[<prev] [next>] [<thread-prev] [thread-next>] [day] [month] [year] [list]
Message-ID: <8bf37fba-8c7e-4b9f-9864-4ca2a6c5c657@amd.com>
Date: Thu, 3 Apr 2025 16:37:53 +0800
From: Zhu Lingshan <lingshan.zhu@....com>
To: "Michael S. Tsirkin" <mst@...hat.com>
Cc: David Woodhouse <dwmw2@...radead.org>, virtio-comment@...ts.linux.dev,
hch@...radead.org, Claire Chang <tientzu@...omium.org>,
linux-devicetree <devicetree@...r.kernel.org>,
Rob Herring <robh+dt@...nel.org>, Jörg Roedel
<joro@...tes.org>, iommu@...ts.linux-foundation.org,
linux-kernel@...r.kernel.org, graf@...zon.de
Subject: Re: [RFC PATCH 3/3] transport-pci: Add SWIOTLB bounce buffer
capability
On 4/3/2025 4:16 PM, Michael S. Tsirkin wrote:
> On Thu, Apr 03, 2025 at 04:12:20PM +0800, Zhu Lingshan wrote:
>> On 4/3/2025 3:37 PM, Michael S. Tsirkin wrote:
>>> On Thu, Apr 03, 2025 at 03:36:04PM +0800, Zhu Lingshan wrote:
>>>> On 4/3/2025 3:27 PM, Michael S. Tsirkin wrote:
>>>>> On Wed, Apr 02, 2025 at 12:04:47PM +0100, David Woodhouse wrote:
>>>>>> From: David Woodhouse <dwmw@...zon.co.uk>
>>>>>>
>>>>>> Add a VIRTIO_PCI_CAP_SWIOTLB capability which advertises a SWIOTLB bounce
>>>>>> buffer similar to the existing `restricted-dma-pool` device-tree feature.
>>>>>>
>>>>>> The difference is that this is per-device; each device needs to have its
>>>>>> own. Perhaps we should add a UUID to the capability, and have a way for
>>>>>> a device to not *provide* its own buffer, but just to reference the UUID
>>>>>> of a buffer elsewhere?
>>>>>>
>>>>>> Signed-off-by: David Woodhouse <dwmw@...zon.co.uk>
>>>>>> ---
>>>>>> transport-pci.tex | 33 +++++++++++++++++++++++++++++++++
>>>>>> 1 file changed, 33 insertions(+)
>>>>>>
>>>>>> diff --git a/transport-pci.tex b/transport-pci.tex
>>>>>> index a5c6719..23e0d57 100644
>>>>>> --- a/transport-pci.tex
>>>>>> +++ b/transport-pci.tex
>>>>>> @@ -129,6 +129,7 @@ \subsection{Virtio Structure PCI Capabilities}\label{sec:Virtio Transport Option
>>>>>> \item ISR Status
>>>>>> \item Device-specific configuration (optional)

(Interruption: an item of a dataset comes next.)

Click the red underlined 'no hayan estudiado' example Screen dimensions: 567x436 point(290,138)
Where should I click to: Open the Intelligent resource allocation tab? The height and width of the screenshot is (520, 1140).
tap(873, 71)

>>>>>> \item PCI configuration access
>>>>>> +\item SWIOTLB bounce buffer
>>>>>> \end{itemize}
>>>>>>
>>>>>> Each structure can be mapped by a Base Address register (BAR) belonging to
>>>>>> @@ -188,6 +189,8 @@ \subsection{Virtio Structure PCI Capabilities}\label{sec:Virtio Transport Option
>>>>>> #define VIRTIO_PCI_CAP_SHARED_MEMORY_CFG 8
>>>>>> /* Vendor-specific data */
>>>>>> #define VIRTIO_PCI_CAP_VENDOR_CFG 9
>>>>>> +/* Software IOTLB bounce buffer */
>>>>>> +#define VIRTIO_PCI_CAP_SWIOTLB 10
>>>>>> \end{lstlisting}
>>>>>>
>>>>>> Any other value is reserved for future use.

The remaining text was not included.